The Chinese Economy and The World

Today, the Wall Street Journal reported that the Chinese Central Bank engineered the decline of the nation’s currency, the yuan. The central bank did this by setting a weaker trading benchmark  against the yuan, and by having Chinese banks buy dollars.

In his article, Keith Bradsher of the New York Times reports on the rise in Chinese exports despite decline of the economy. Another New York Times writer, Anatole Kaletsky explores the conflicts of interest in the decline of China’s economy. The country is moving towards stronger bank lending, but officials want to reduce credit growth.

All of these can be looked at from a monetary perspective. The decline in the nation’s currency is related to the growth in exports. When a currency is weak, goods and services for the respective country are cheaper to the rest of the world. This will cause an increased demand  for these Chinese goods and services that are cheaper than domestic goods and services in the countries trading with China. Furthermore, when the Chinese currency is cheaper, foreigners will want to buy Chinese assets because they can purchase a lot for a little of their own money. With this increased interest in currency, asset values rise. This means that the people who bought the Chinese assets when it was cheap made money from this appreciation in the yuan. It is like an investment. With the Chinese central bank engineering a decline in the currency. Those who purchase Chinese assets would be losing money.
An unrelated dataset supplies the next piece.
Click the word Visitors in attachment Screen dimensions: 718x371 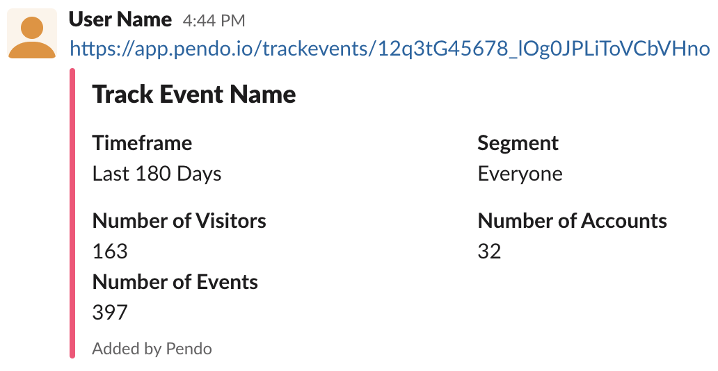231,221
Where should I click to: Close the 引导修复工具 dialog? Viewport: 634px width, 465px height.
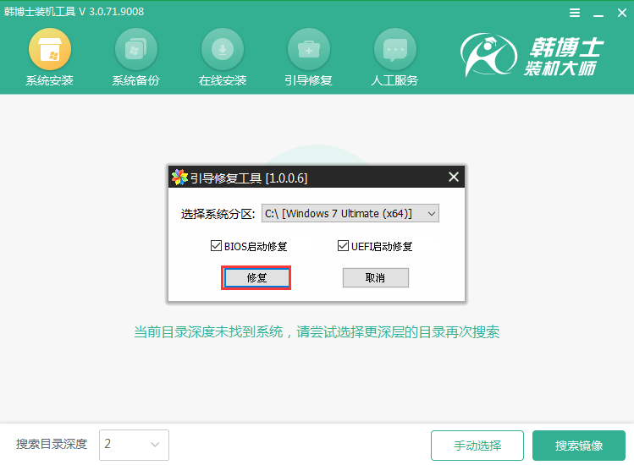(453, 177)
This engineered decline is part of the reduction in credit growth. When the currency continuously decreases, foreigners will not want to purchase Chinese assets. This will cause a decrease in investments. When this happens, the country will experience a credit crunch. This could potentially start a credit crunch.

I am not in favor of the Chinese central bank engineering this currency decline. Yes, it will cause increased interest in investment in the country. However, continued decline in the currency will decrease the returns on purchasing Chinese assets. This loss of interest will decrease the value of the yuan further. It could get to the point where the currency becomes nearly worthless. Chinese assets could lose their worthless. This could add to China’s economic woes, and the country could potentially sink into a depression and a financial crisis. The government would have to stop engineering this depreciation of the currency after a certain point, so investors will not pull out due to the growth in their currency investments.

 

One thought on “The Chinese Economy and The World

  1. viczhou

    I think the Chinese central bank engineers the decline on concern about speculative capital inflows and credit quality. On one hand, international speculators have been pouring their funds into China for years in anticipation of the currency’s continuous appreciation and therefore triggering an issue of excessive liquidity, so the PBOC aims to increase the cost of such speculation by making the yuan more volatile. On the other hand, China’s new administration is committed to more sustainable expansion ahead, so a slower growth in credit is totally acceptable in exchange for lower default rate and structural reform in the overall economy.